## QUOTED TEXT
((

If You're Lucky, This is Your Raise!


Philadelphia, PA  (BNSE): Officials from the United States Mint announced today the inception of a new commemorative quarter program based on the popular "50 States Quarter Collection."  The program, already expanded to include all United States' sovereign territories, the Presidents on the popular $1 gold toned coin, and National Parks, will now include a series of special commemorative reverses honoring the service industry careers that form the backbone of America's 21st Century economy.


"All Mint commemorative programs are intended to be a celebration of America's past, present, and future," said a high ranking Mint Official.  "What better way to celebrate the diversity of the American workforce than a commemorative program honoring the industry. dedication, and ingenuity that makes our people the most productive in the world?  It is a salute to the common man, the regular people who go out, day after day, to work hard to give their families their part of the American dream.  But, even more than that, it is a salute to the low pay, long hours, crappy benefits, and non transferable skills that make the profits of America's multinational corporations the envy of the world."

))

## MATERIAL PROVIDED
((

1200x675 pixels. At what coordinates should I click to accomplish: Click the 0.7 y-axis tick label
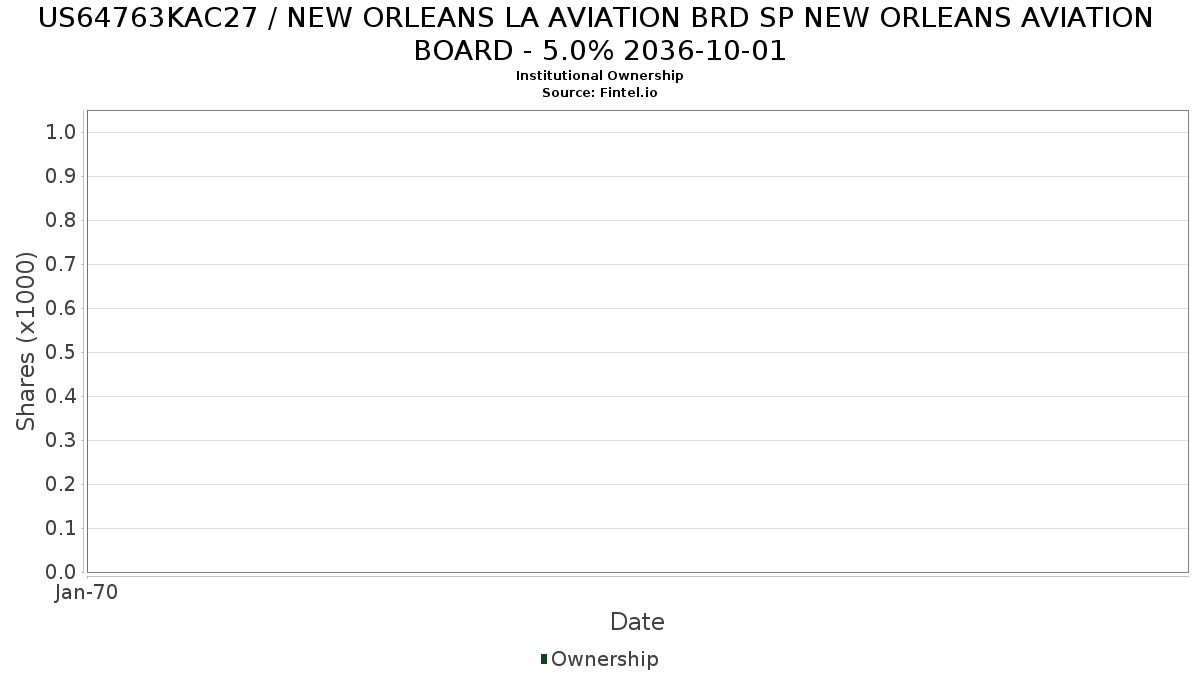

))

Carry on the piece above about the Mint's commemorative quarter series for service-industry careers, picking up after its final sentence.

## EXPECTED OUTPUT
The program, beginning in 2011, will feature four new designs featured on the reverse of the Washington Quarter.  The reverses, released in sequential order, will each honor an individual aspect of service industry careers.


The first reverse, titled "Working for the Dream," will detail two working adults, one operating a cash register with a long line of customers waiting to purchase products, the other standing in a long line waiting to receive an allotment of government subsidized cheese.  "This design highlights good old fashioned Yankee ingenuity at its best," said the Mint Official.  "For the first time in our history, two adults working full time jobs can no longer afford to feed their families.  Despite the long hours and demands of raising a family, these adults still find the time to navigate the bureaucratic morass that constitutes the American social welfare safety net.  Where there is a will there's a way!  God bless us all."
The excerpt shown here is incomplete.